FAÇA ISTO: Reproduza palavra por palavra as linhas que vão do início dos itens até a linha que contém "tap(191, 287)", incluindo as duas pontas. Omita as imagens na resposta.

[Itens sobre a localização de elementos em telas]
■ ■ ■

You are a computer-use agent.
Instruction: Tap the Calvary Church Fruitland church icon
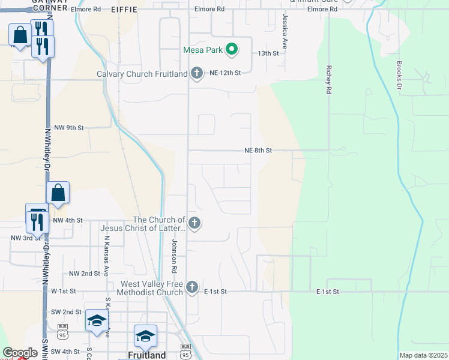tap(196, 74)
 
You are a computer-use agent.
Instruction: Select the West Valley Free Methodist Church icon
tap(191, 287)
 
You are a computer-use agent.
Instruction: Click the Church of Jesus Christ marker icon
tap(194, 223)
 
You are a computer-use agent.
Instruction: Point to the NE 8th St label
tap(258, 151)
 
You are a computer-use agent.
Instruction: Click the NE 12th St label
tap(225, 73)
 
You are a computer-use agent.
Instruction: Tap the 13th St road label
tap(268, 53)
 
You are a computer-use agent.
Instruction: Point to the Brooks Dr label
tap(399, 74)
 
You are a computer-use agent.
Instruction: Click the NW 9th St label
tap(68, 128)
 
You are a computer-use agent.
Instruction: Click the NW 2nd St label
tap(84, 274)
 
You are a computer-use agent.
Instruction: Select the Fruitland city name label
tap(146, 355)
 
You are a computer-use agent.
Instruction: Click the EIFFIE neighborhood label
tap(124, 10)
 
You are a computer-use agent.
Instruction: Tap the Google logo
tap(20, 353)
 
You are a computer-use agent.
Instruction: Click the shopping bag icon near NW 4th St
tap(58, 193)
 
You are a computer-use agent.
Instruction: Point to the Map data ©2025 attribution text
tap(423, 355)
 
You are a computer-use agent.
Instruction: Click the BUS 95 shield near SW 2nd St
tap(62, 328)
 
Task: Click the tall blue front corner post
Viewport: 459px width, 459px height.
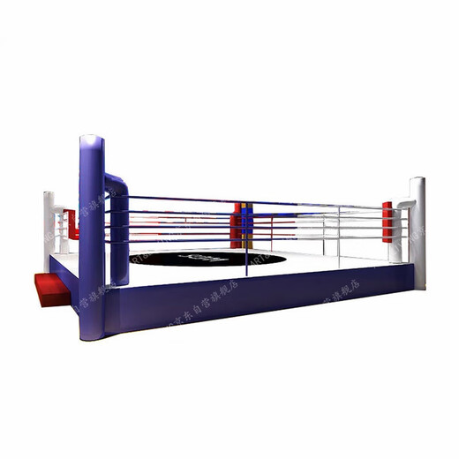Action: (91, 238)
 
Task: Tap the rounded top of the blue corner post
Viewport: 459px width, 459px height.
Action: (91, 140)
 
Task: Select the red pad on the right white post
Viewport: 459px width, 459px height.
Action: (388, 221)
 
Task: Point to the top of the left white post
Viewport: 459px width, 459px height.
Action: (49, 195)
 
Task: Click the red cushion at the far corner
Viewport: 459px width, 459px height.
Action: (237, 231)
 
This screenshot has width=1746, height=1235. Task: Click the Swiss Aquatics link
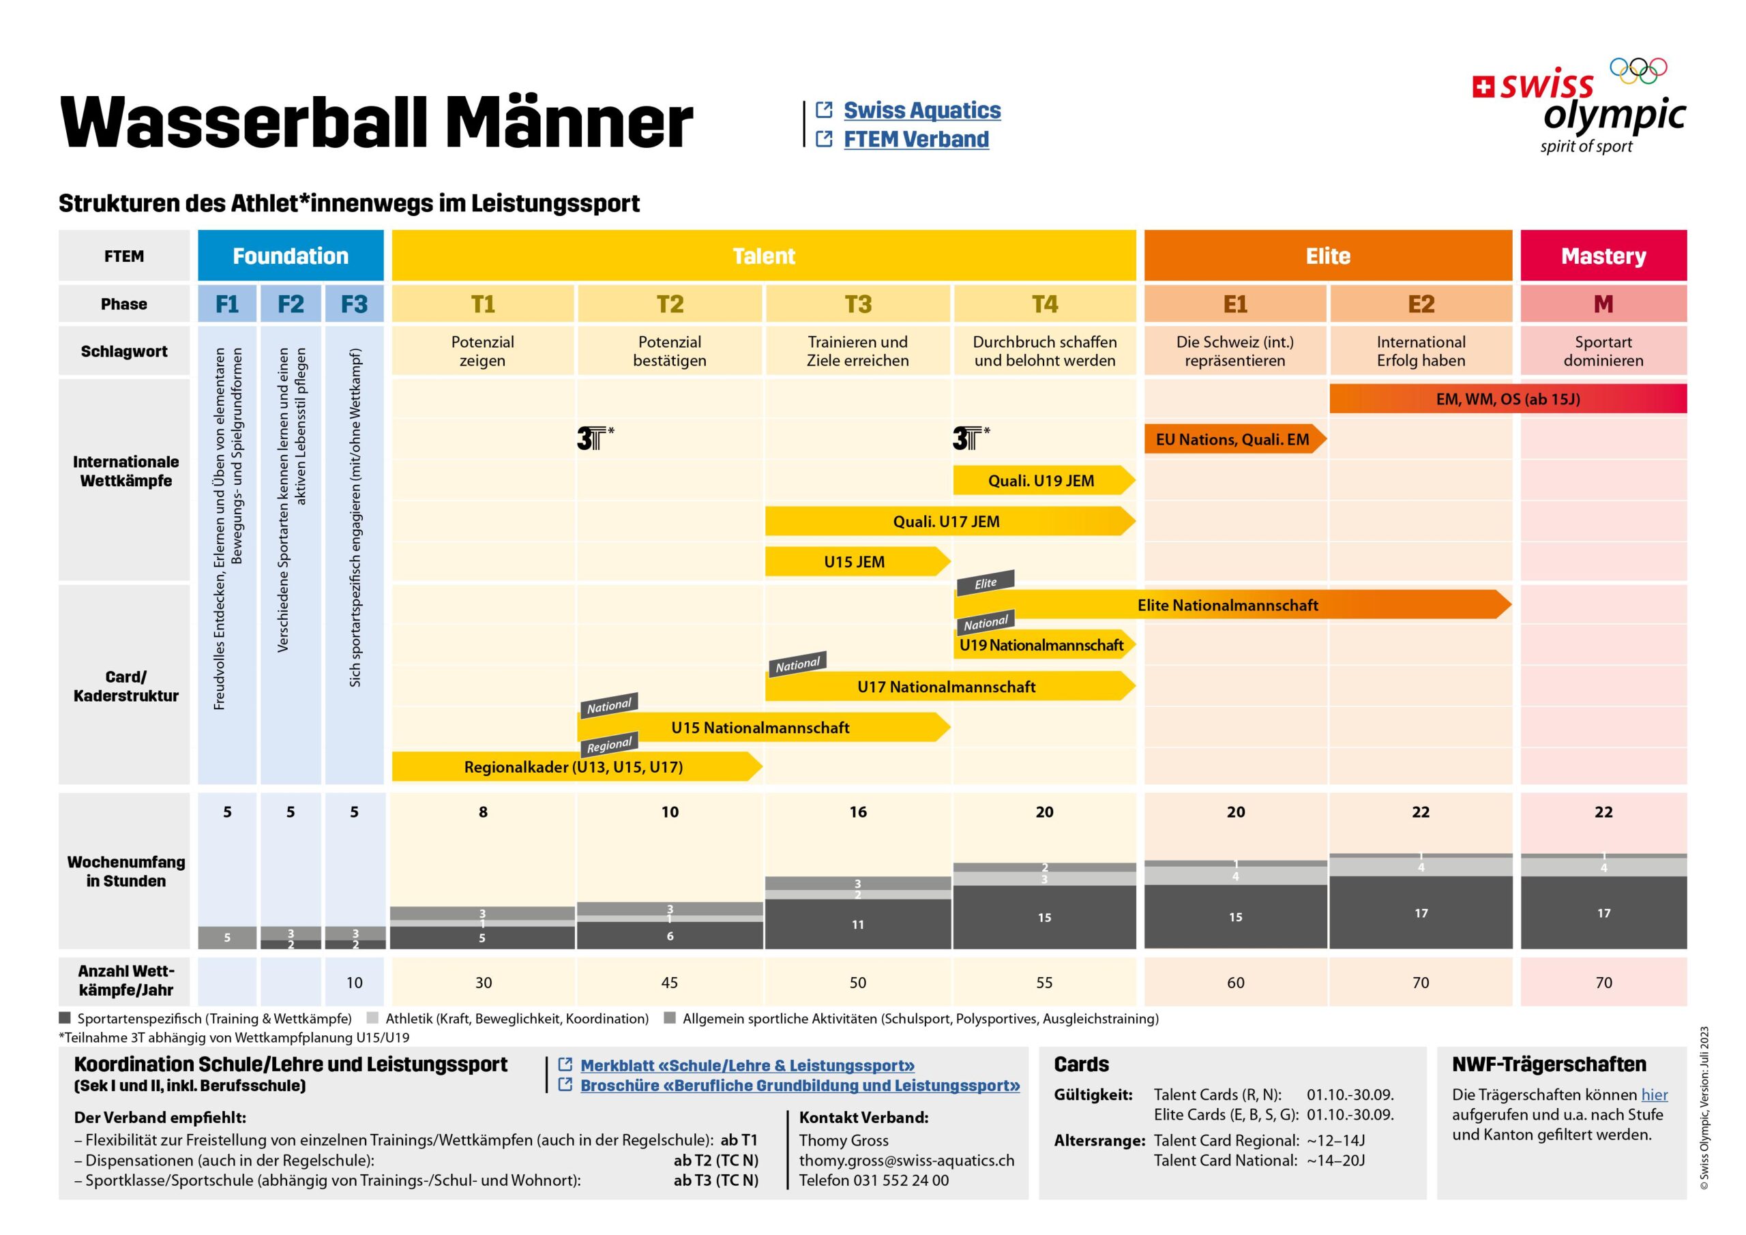tap(921, 110)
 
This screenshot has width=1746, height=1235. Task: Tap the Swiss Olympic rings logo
tap(1638, 71)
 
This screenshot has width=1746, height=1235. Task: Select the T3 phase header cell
tap(858, 304)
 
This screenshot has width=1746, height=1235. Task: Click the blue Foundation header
tap(291, 256)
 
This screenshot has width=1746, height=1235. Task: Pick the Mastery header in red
tap(1603, 256)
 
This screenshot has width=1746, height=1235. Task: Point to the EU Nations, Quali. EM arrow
tap(1232, 440)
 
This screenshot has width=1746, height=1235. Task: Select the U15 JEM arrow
tap(855, 562)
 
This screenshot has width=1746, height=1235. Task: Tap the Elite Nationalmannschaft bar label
tap(1228, 606)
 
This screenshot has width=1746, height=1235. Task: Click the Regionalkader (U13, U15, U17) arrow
tap(574, 767)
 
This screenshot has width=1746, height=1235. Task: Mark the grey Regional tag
tap(609, 745)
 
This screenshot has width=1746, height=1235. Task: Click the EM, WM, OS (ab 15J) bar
tap(1507, 399)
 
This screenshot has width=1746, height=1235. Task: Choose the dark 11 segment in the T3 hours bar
tap(858, 925)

■ ■ ■

RESULTADO:
You are a computer-use agent.
Instruction: Tap the Calvary Church Fruitland church icon
tap(196, 74)
 
You are a computer-use agent.
Instruction: Select the West Valley Free Methodist Church icon
tap(191, 287)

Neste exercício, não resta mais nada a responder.